La chiave di accesso più adeguata alla festa di oggi è offerta proprio dalla riflessione dell’apostolo Giovanni, che trasforma il <grido> (Mt 2,18) del nostro disappunto in uno sguardo sincero dentro il mistero del nostro cuore: <Se diciamo di essere senza peccato, inganniamo noi stessi e la verità non è in noi. Se confessiamo i nostri peccati, egli è fedele e giusto tanto da perdonarci i peccati e purificarci da ogni iniquità. Se diciamo di non avere peccato, facciamo di lui un bugiardo e la sua parola non è in noi> (1Gv 8,8-10). Nell’atmosfera drammatica di questa festa liturgica, siamo invitati a percorrere quella distanza, mai breve, che separa ciò che noi diciamo di essere da ciò che in realtà siamo, fino a scorgere e accettare la presenza di una forte ambiguità in noi, che si manifesta soprattutto quando veniamo spodestati dalla poltrona delle nostre sicurezze e dei nostri poteri. Il furore di Erode, che non tollera che ci si prenda <gioco di lui> (Mt 2,16) e avverte come un incubo la venuta di un messia, non ha alcuna giustificazione. Tuttavia nemmeno le <tenebre> (1Gv 1,5) che abitano in noi e nelle quali spesso camminiamo possono essere facilmente giustificate o comprese. 

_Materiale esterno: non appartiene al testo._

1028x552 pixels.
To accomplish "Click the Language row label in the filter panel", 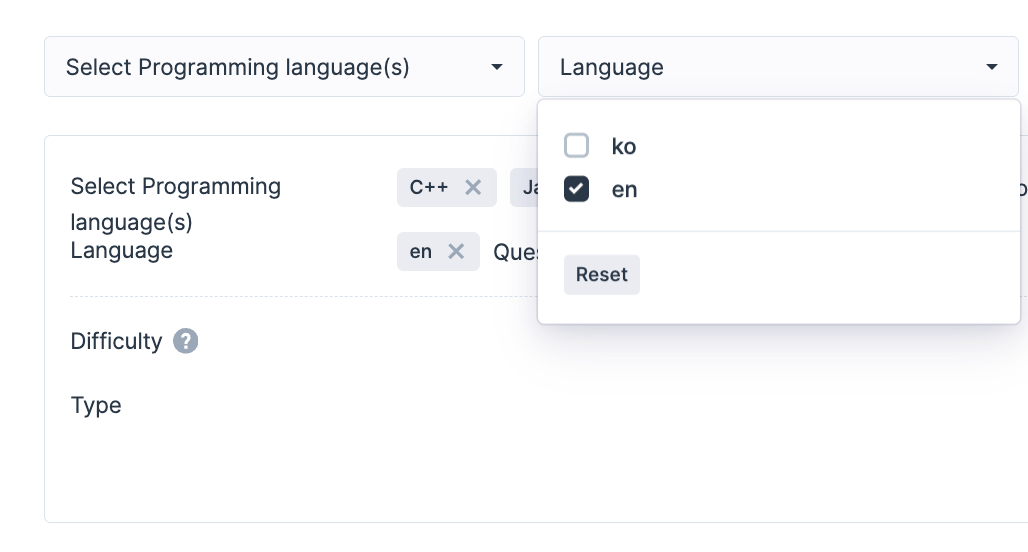I will point(122,250).
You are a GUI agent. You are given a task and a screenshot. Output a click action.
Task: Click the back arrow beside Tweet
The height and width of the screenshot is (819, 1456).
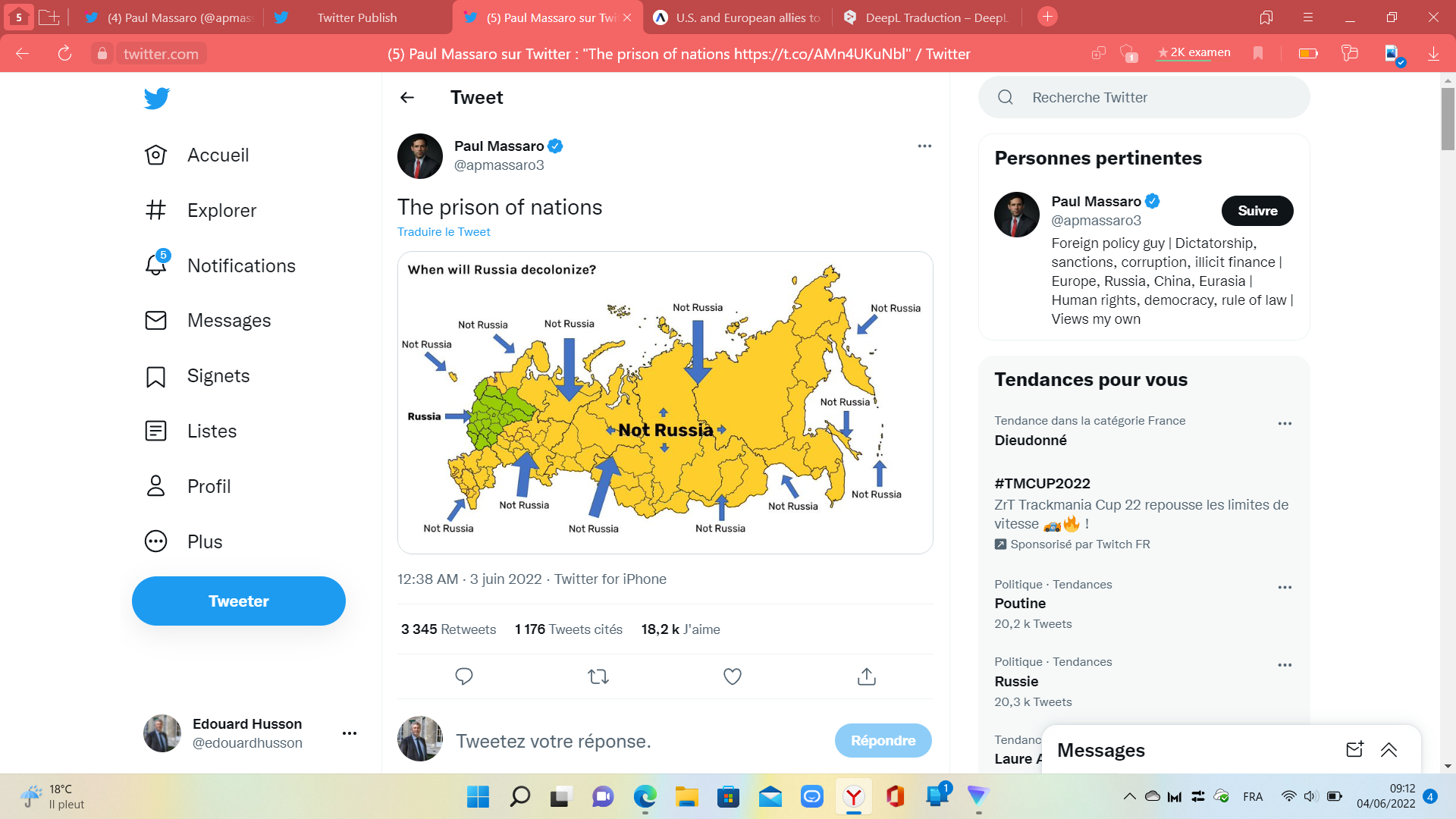tap(407, 97)
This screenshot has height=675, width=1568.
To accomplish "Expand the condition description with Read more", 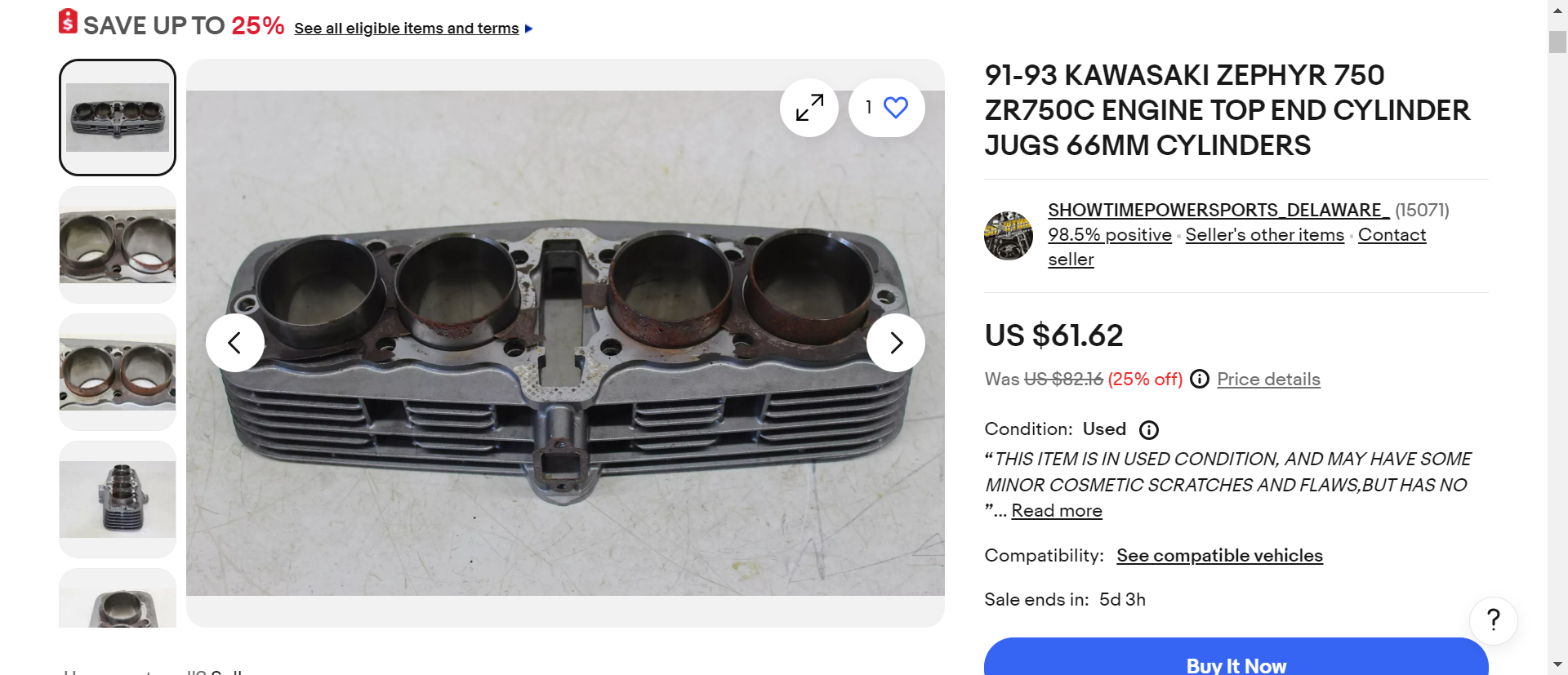I will click(1056, 511).
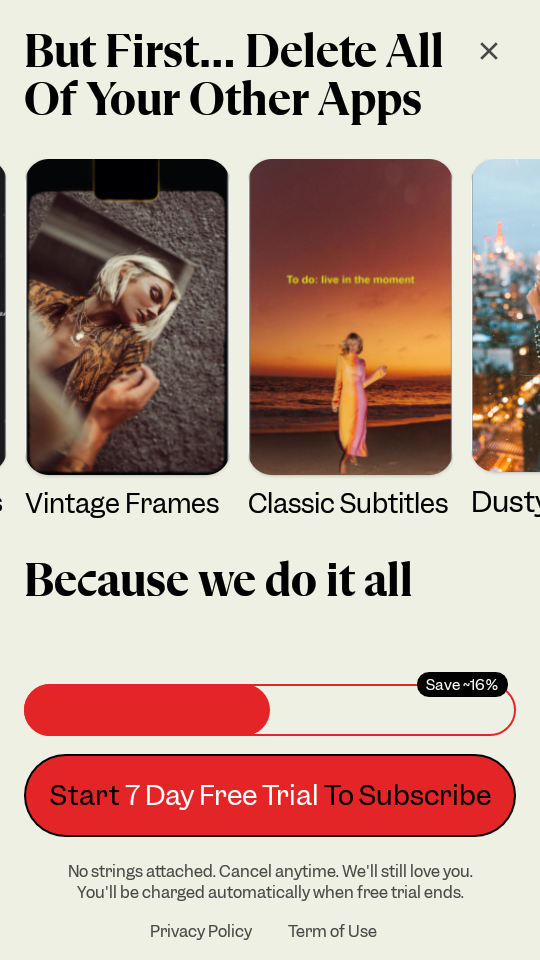The image size is (540, 960).
Task: Select the red filled plan option
Action: tap(147, 710)
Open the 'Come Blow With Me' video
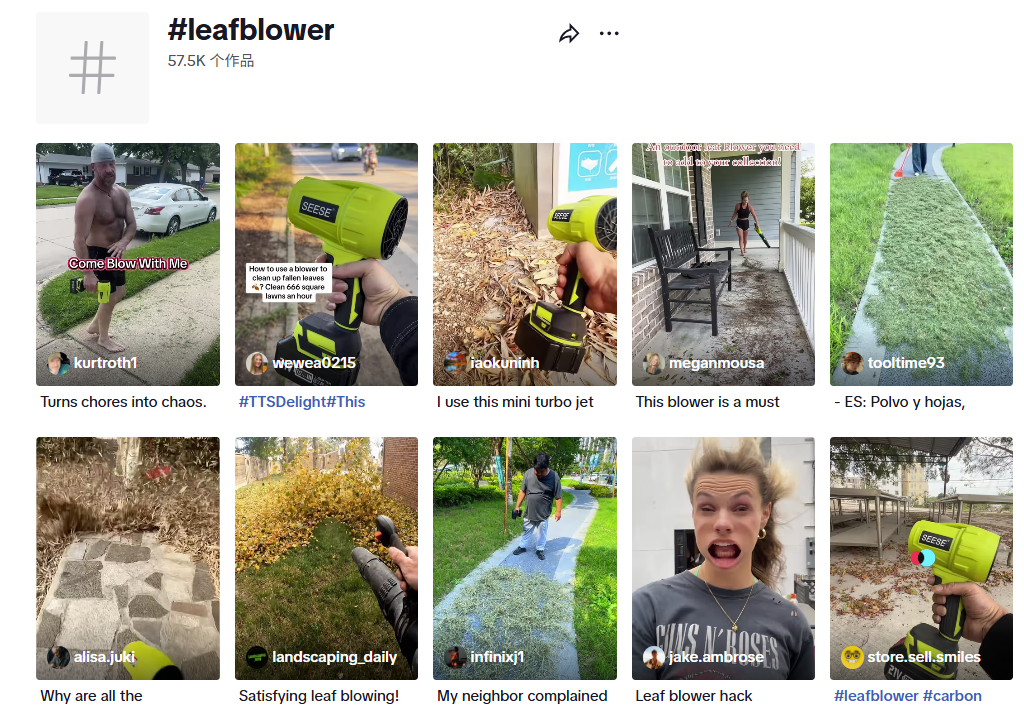Image resolution: width=1024 pixels, height=709 pixels. [x=128, y=264]
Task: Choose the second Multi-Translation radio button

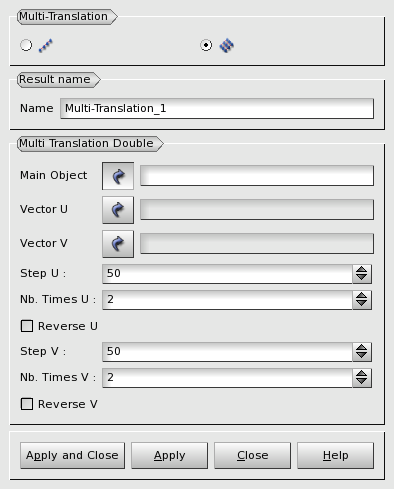Action: (206, 45)
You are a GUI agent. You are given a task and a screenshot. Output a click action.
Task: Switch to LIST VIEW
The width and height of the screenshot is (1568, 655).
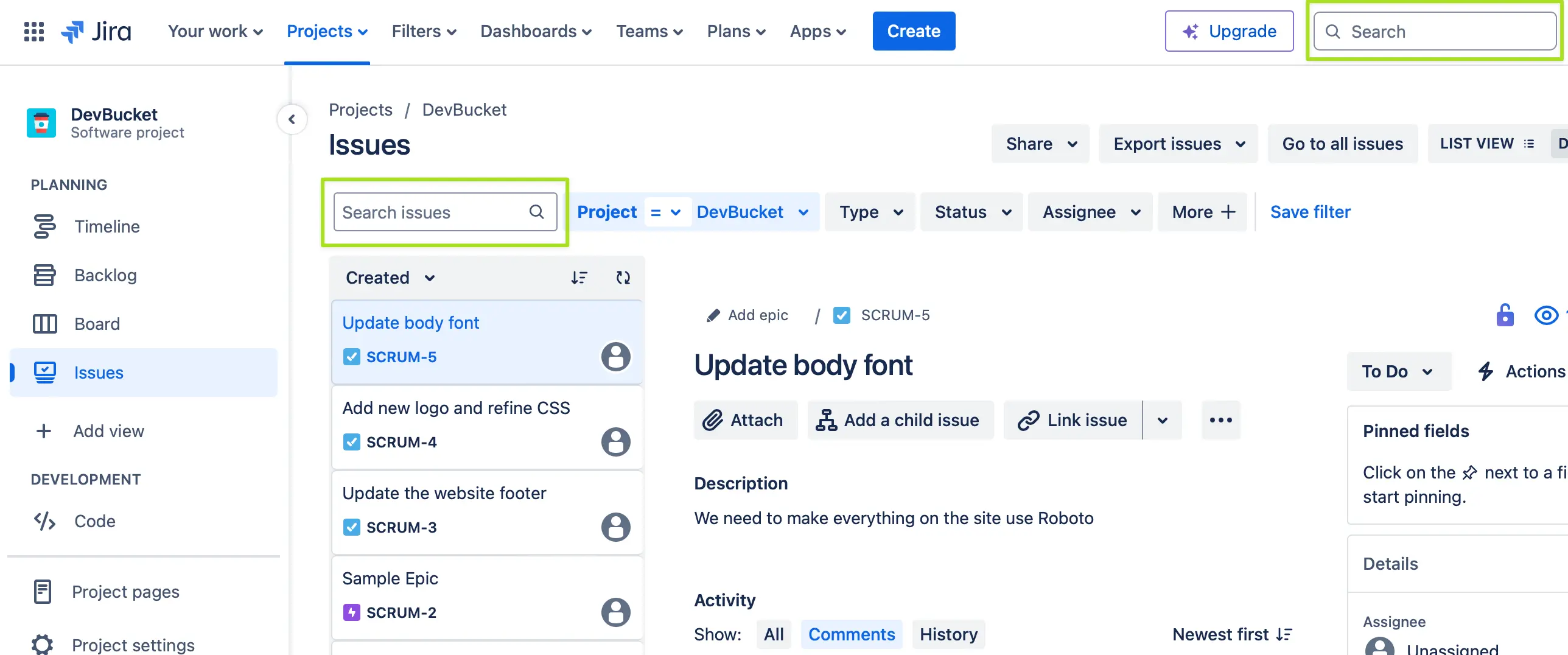[1486, 144]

Sappiamo soltanto che <Dio è luce e in lui non ci sono tenebre> (1,5) e che <abbiamo un Paràclito presso il Padre: Gesù Cristo, il giusto> (2,1). Questa coscienza attenua l’orrore suscitato dal ricordo del sangue innocente, diventa speranza <per i nostri peccati; non soltanto per i nostri, ma anche per quelli di tutto il mondo> (2,2). Una speranza che certo consola, ma che pure deve rafforzare in noi il cammino di conversione che riparte sempre da una presa di coscienza: l’innocenza è davanti a noi e si conquista con il sangue di una vita accolta e di una vita interamente donata. Non c’è altra via per sottrarsi all’incubo di Erode che ci può trasformare in un incubo per i nostri fratelli, soprattutto per i più piccoli.